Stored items
------------------------------------
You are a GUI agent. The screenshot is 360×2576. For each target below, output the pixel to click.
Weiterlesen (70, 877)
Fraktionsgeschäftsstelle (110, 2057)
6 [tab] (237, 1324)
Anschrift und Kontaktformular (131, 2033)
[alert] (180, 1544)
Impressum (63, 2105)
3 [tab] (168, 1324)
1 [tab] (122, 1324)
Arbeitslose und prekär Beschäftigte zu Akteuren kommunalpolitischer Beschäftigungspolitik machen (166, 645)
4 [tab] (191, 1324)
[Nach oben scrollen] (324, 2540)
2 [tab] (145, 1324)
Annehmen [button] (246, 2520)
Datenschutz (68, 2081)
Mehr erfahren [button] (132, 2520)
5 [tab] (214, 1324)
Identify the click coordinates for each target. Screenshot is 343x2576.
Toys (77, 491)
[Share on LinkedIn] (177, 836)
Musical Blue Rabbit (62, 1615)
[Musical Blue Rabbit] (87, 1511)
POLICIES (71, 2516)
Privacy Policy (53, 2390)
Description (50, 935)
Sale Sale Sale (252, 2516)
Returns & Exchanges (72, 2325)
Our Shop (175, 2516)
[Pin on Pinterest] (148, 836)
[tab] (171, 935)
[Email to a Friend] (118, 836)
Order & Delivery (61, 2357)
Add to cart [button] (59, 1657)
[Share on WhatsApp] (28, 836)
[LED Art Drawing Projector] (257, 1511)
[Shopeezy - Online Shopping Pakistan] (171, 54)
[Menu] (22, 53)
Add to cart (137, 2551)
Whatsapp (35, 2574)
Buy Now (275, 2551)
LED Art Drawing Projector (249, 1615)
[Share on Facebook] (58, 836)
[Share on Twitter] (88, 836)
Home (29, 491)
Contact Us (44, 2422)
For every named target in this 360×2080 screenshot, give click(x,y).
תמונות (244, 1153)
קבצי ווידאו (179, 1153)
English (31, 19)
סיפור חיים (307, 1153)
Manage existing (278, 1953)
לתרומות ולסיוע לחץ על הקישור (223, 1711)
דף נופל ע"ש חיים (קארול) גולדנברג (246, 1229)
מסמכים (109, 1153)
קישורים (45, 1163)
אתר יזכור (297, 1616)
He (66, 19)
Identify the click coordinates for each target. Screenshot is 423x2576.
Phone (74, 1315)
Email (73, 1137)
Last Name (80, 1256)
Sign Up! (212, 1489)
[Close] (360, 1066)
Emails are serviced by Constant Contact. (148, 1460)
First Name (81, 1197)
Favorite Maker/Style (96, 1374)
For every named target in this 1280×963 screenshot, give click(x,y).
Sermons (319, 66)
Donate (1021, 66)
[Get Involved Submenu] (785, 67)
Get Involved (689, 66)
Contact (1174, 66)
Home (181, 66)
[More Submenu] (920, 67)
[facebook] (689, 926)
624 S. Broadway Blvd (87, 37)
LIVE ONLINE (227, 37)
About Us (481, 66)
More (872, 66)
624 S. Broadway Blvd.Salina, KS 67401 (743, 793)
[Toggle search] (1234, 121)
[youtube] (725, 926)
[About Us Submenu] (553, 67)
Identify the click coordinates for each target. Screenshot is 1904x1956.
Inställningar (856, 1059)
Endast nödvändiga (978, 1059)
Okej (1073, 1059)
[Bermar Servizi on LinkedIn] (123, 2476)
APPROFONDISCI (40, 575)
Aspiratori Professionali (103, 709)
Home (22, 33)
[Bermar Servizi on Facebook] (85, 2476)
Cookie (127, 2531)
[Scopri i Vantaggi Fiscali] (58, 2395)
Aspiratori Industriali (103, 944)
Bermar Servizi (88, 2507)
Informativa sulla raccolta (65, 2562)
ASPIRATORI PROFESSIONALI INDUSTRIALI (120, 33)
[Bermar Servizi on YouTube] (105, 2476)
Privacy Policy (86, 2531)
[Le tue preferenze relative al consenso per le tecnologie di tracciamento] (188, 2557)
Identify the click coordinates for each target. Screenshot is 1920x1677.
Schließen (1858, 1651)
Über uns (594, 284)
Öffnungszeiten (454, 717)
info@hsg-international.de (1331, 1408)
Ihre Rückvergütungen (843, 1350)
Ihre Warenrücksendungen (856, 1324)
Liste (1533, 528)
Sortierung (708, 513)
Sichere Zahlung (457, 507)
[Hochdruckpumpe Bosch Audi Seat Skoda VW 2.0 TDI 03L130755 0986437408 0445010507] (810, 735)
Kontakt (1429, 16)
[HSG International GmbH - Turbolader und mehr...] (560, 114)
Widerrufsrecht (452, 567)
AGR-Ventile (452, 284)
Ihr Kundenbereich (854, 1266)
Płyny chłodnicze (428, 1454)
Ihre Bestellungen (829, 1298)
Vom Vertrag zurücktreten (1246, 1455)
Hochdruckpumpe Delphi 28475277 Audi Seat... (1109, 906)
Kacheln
------------------------------------
**What the task asks:**
Output every record in full, exactly as it was given.

**Answer box:**
You are a GUI agent. The screenshot is 360×2576. For each target below, output the pixel to click.
Weiterlesen (70, 877)
Fraktionsgeschäftsstelle (110, 2057)
6 [tab] (237, 1324)
Anschrift und Kontaktformular (131, 2033)
[alert] (180, 1544)
Impressum (63, 2105)
3 [tab] (168, 1324)
1 [tab] (122, 1324)
Arbeitslose und prekär Beschäftigte zu Akteuren kommunalpolitischer Beschäftigungspolitik machen (166, 645)
4 [tab] (191, 1324)
[Nach oben scrollen] (324, 2540)
2 [tab] (145, 1324)
Annehmen [button] (246, 2520)
Datenschutz (68, 2081)
Mehr erfahren [button] (132, 2520)
5 [tab] (214, 1324)
Identify the click coordinates for each target. Screenshot is 343x2576.
Toys (77, 491)
[Share on LinkedIn] (177, 836)
Musical Blue Rabbit (62, 1615)
[Musical Blue Rabbit] (87, 1511)
POLICIES (71, 2516)
Privacy Policy (53, 2390)
Description (50, 935)
Sale Sale Sale (252, 2516)
Returns & Exchanges (72, 2325)
Our Shop (175, 2516)
[Pin on Pinterest] (148, 836)
[tab] (171, 935)
[Email to a Friend] (118, 836)
Order & Delivery (61, 2357)
Add to cart [button] (59, 1657)
[Share on WhatsApp] (28, 836)
[LED Art Drawing Projector] (257, 1511)
[Shopeezy - Online Shopping Pakistan] (171, 54)
[Menu] (22, 53)
Add to cart (137, 2551)
Whatsapp (35, 2574)
Buy Now (275, 2551)
LED Art Drawing Projector (249, 1615)
[Share on Facebook] (58, 836)
[Share on Twitter] (88, 836)
Home (29, 491)
Contact Us (44, 2422)
For every named target in this 360×2080 screenshot, give click(x,y).
תמונות (244, 1153)
קבצי ווידאו (179, 1153)
English (31, 19)
סיפור חיים (307, 1153)
Manage existing (278, 1953)
לתרומות ולסיוע לחץ על הקישור (223, 1711)
דף נופל ע"ש חיים (קארול) גולדנברג (246, 1229)
מסמכים (109, 1153)
קישורים (45, 1163)
אתר יזכור (297, 1616)
He (66, 19)
Identify the click coordinates for each target. Screenshot is 423x2576.
Phone (74, 1315)
Email (73, 1137)
Last Name (80, 1256)
Sign Up! (212, 1489)
[Close] (360, 1066)
Emails are serviced by Constant Contact. (148, 1460)
First Name (81, 1197)
Favorite Maker/Style (96, 1374)
For every named target in this 1280×963 screenshot, give click(x,y).
Sermons (319, 66)
Donate (1021, 66)
[Get Involved Submenu] (785, 67)
Get Involved (689, 66)
Contact (1174, 66)
Home (181, 66)
[More Submenu] (920, 67)
[facebook] (689, 926)
624 S. Broadway Blvd (87, 37)
LIVE ONLINE (227, 37)
About Us (481, 66)
More (872, 66)
624 S. Broadway Blvd.Salina, KS 67401 (743, 793)
[Toggle search] (1234, 121)
[youtube] (725, 926)
[About Us Submenu] (553, 67)
Identify the click coordinates for each target. Screenshot is 1904x1956.
Inställningar (856, 1059)
Endast nödvändiga (978, 1059)
Okej (1073, 1059)
[Bermar Servizi on LinkedIn] (123, 2476)
APPROFONDISCI (40, 575)
Aspiratori Professionali (103, 709)
Home (22, 33)
[Bermar Servizi on Facebook] (85, 2476)
Cookie (127, 2531)
[Scopri i Vantaggi Fiscali] (58, 2395)
Aspiratori Industriali (103, 944)
Bermar Servizi (88, 2507)
Informativa sulla raccolta (65, 2562)
ASPIRATORI PROFESSIONALI INDUSTRIALI (120, 33)
[Bermar Servizi on YouTube] (105, 2476)
Privacy Policy (86, 2531)
[Le tue preferenze relative al consenso per le tecnologie di tracciamento] (188, 2557)
Identify the click coordinates for each target. Screenshot is 1920x1677.
Schließen (1858, 1651)
Über uns (594, 284)
Öffnungszeiten (454, 717)
info@hsg-international.de (1331, 1408)
Ihre Rückvergütungen (843, 1350)
Ihre Warenrücksendungen (856, 1324)
Liste (1533, 528)
Sortierung (708, 513)
Sichere Zahlung (457, 507)
[Hochdruckpumpe Bosch Audi Seat Skoda VW 2.0 TDI 03L130755 0986437408 0445010507] (810, 735)
Kontakt (1429, 16)
[HSG International GmbH - Turbolader und mehr...] (560, 114)
Widerrufsrecht (452, 567)
AGR-Ventile (452, 284)
Ihr Kundenbereich (854, 1266)
Płyny chłodnicze (428, 1454)
Ihre Bestellungen (829, 1298)
Vom Vertrag zurücktreten (1246, 1455)
Hochdruckpumpe Delphi 28475277 Audi Seat... (1109, 906)
Kacheln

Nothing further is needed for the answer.